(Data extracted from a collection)
-=-=-=-=-

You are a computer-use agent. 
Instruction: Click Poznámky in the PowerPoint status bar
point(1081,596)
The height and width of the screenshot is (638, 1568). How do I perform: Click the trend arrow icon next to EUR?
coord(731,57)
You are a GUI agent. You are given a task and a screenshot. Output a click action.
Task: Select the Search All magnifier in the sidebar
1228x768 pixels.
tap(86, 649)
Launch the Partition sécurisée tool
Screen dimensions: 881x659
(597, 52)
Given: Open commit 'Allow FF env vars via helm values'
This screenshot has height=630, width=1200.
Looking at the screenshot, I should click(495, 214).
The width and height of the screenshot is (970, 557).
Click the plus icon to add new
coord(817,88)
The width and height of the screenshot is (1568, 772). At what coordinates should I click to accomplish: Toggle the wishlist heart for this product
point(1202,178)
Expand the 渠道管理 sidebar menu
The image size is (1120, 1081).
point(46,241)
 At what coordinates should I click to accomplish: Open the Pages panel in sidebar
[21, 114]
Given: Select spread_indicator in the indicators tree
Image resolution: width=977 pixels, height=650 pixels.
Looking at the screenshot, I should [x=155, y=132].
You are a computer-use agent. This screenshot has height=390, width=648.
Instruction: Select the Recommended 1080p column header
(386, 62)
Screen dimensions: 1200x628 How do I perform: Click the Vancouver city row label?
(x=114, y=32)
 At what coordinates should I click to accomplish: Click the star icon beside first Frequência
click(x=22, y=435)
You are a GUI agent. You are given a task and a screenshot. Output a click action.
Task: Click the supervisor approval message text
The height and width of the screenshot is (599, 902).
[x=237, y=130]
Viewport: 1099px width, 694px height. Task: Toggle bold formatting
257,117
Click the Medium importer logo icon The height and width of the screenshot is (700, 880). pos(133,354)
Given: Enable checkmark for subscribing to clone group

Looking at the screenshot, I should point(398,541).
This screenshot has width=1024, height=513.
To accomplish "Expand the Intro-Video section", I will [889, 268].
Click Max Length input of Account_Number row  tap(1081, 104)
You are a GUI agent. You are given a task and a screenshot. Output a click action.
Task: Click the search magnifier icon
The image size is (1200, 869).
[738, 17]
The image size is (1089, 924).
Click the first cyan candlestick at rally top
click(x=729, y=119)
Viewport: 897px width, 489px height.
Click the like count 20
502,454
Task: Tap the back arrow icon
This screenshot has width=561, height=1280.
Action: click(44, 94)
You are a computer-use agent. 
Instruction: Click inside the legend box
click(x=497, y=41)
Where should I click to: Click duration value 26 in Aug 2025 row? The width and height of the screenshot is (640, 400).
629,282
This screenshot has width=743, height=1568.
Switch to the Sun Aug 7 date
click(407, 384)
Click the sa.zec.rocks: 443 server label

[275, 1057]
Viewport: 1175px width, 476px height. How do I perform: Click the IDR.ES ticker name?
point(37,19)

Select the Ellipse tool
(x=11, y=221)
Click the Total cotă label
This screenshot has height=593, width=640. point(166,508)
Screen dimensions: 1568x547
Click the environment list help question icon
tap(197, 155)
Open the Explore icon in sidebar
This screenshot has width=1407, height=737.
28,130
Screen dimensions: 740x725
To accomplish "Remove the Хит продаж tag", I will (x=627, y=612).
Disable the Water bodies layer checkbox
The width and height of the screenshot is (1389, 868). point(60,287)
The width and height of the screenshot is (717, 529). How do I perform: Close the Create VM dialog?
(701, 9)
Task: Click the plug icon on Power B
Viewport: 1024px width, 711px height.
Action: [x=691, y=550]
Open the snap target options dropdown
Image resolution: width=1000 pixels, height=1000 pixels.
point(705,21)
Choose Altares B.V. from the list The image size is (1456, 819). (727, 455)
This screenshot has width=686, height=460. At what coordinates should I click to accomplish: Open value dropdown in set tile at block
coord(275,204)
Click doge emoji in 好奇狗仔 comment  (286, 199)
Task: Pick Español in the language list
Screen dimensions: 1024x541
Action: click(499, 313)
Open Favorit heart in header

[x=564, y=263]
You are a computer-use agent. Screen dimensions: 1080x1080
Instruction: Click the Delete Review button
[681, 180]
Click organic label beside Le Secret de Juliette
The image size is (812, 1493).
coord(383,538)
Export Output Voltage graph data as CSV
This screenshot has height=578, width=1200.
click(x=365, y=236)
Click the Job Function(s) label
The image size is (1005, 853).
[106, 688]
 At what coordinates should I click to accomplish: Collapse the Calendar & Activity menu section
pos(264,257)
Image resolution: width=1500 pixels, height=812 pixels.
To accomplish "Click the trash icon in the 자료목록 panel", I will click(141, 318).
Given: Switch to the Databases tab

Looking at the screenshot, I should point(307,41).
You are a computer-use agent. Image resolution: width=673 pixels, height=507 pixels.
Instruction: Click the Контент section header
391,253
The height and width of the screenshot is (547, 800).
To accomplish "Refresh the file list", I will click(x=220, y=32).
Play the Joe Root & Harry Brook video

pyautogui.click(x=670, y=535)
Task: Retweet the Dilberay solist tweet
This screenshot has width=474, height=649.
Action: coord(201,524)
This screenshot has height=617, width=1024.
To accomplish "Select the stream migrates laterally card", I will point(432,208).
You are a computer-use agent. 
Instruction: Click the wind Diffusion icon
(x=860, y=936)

-=-=-=-=-

* **WORK INSTRUCTIONS**
Exactly one number is the answer: how many lines of the entries contain the string "magnifier".

* **ANSWER BOX**
2